Daar verrichte Nero de heldendaad van zijn leven. Het was gebeurd voor de jongens er erg in hadden. Jantje liep op dat moment voorop, met Nero achter zich. De jongen hoorde iets, voelde een eng beest bij zijn been, en op het zelfde moment was Nero in een verwoed gevecht gewikkeld met een onzichtbare vijand. Onzichtbaar, tot de hond overwonnen had. Toen toonde hij zijn baas trots een slang. Slap hing het beest in de bek van de hond.
Nog jaren daarna hield Jantje bij hoog en bij laag vol, dat zijn hond toen gelachen had. Op dat moment hadden ze geen tijd voor lachende honden, hoe dapper ze ook op slangen konden jagen. Maar ze lieten voor de veiligheid Nero verder wel voorop lopen.
Moeizaam klauterden ze langs ongelijke paadjes de berg op. Hoog boven de stad begonnen ze over net zulke stenige weggetjes aan de afdaling.
In het huis van Hakem ging het feest ongestoord verder.
De dansers bewogen zich steeds woester, en na enige tijd bracht een van de helpers een zak slangen.

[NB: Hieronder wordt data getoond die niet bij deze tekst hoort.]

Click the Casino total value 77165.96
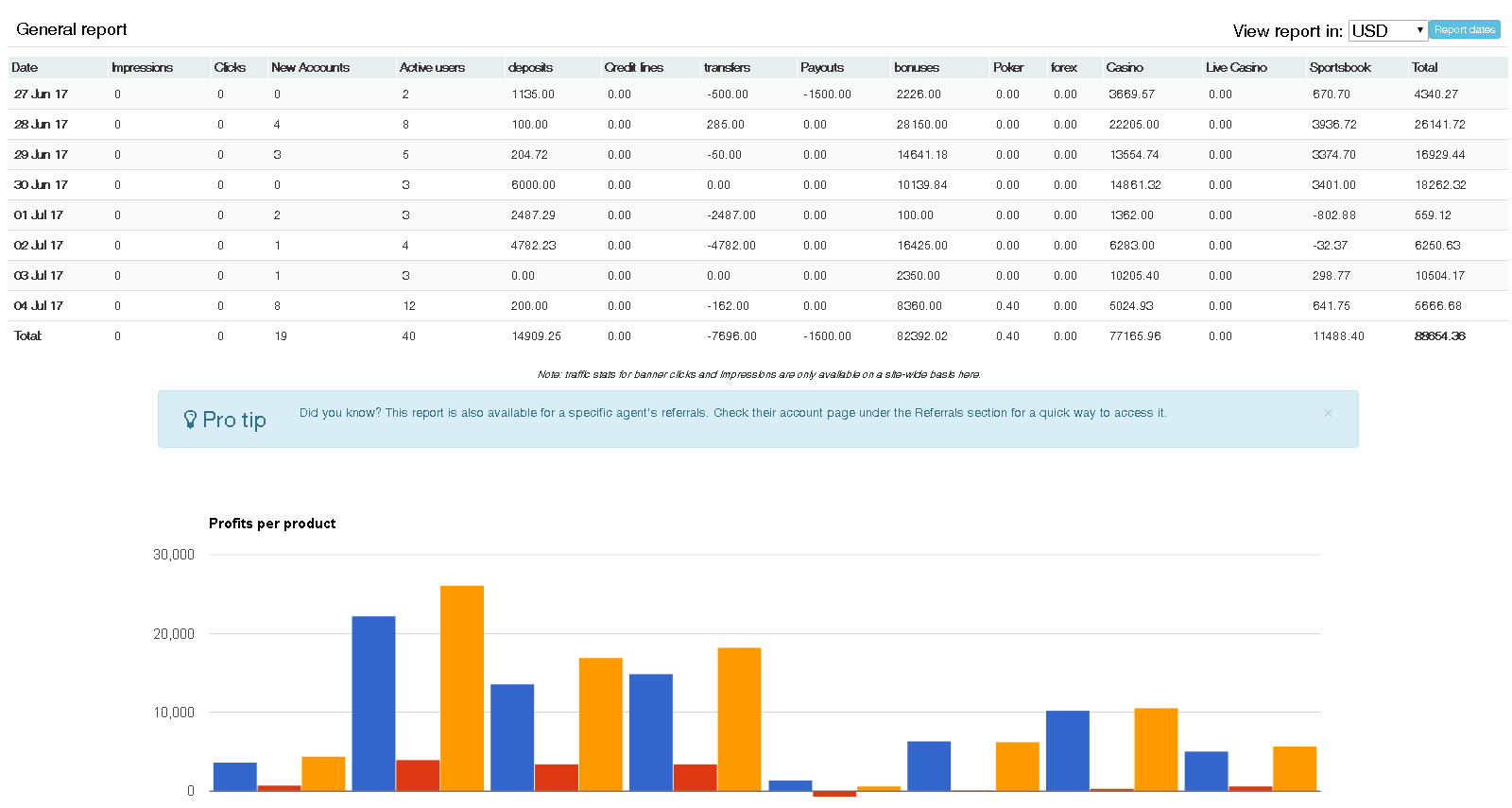 1135,335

De mannen schenen geen vermoeidheid te voelen. In trance schokten ze wild op de muziek, gesteund door het gegil van de vrouwen. Aisja gilde nog harder dan de anderen.

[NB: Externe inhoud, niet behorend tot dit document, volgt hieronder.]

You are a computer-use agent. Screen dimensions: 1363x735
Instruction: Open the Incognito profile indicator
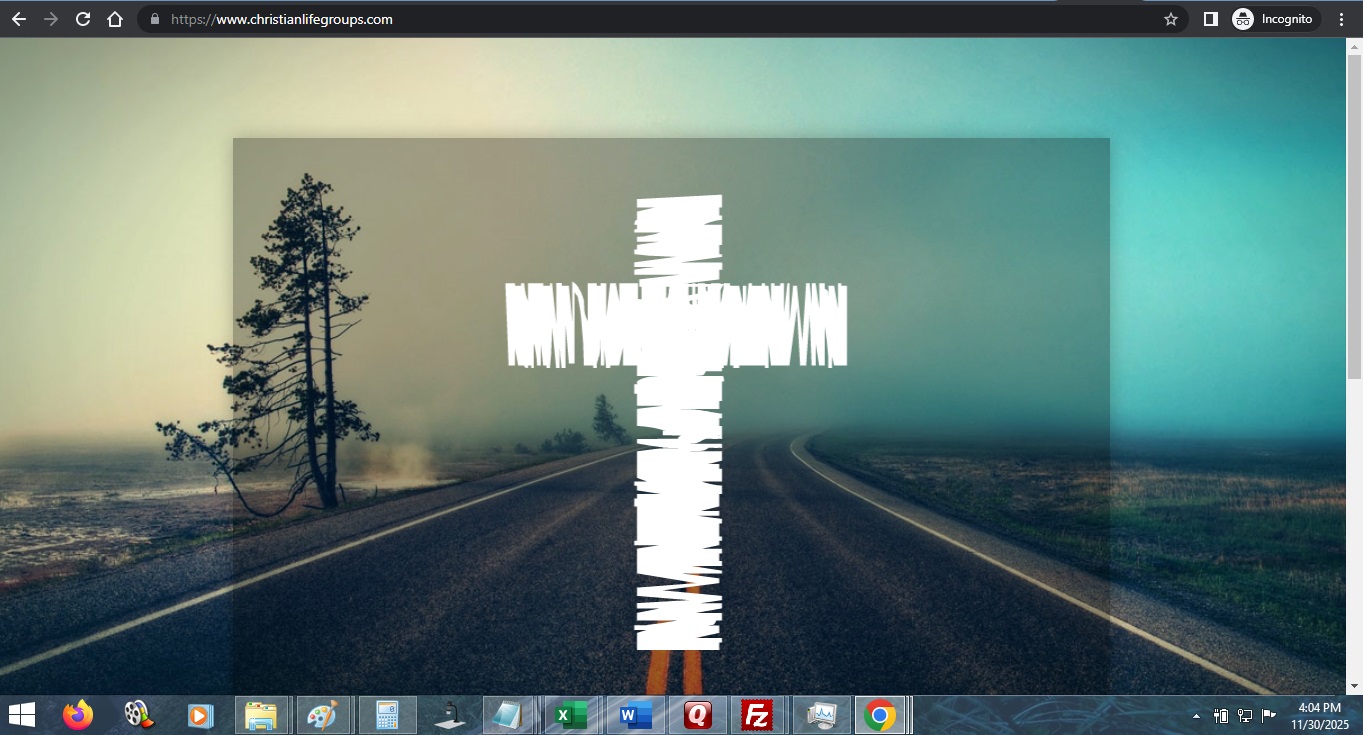click(1274, 19)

De mannen namen de slangen beet en lieten ze over hun lichaam kruipen. De beesten schenen hen niet te deren. Ze slingerden ze door de lucht, vingen ze op en dansten verder. Uren duurde dit en nog steeds bleven de dansers op de been.
Ver buiten de stad hoorden de jongens de kreten van de vrouwen.
Ze haastten zich de helling af, telkens gehinderd door hekken, hagen en heggen. Dichter bij zee waren tuinen; daar konden ze sneller opschieten. Toch wachtte hier het gevaarlijkste deel van de tocht.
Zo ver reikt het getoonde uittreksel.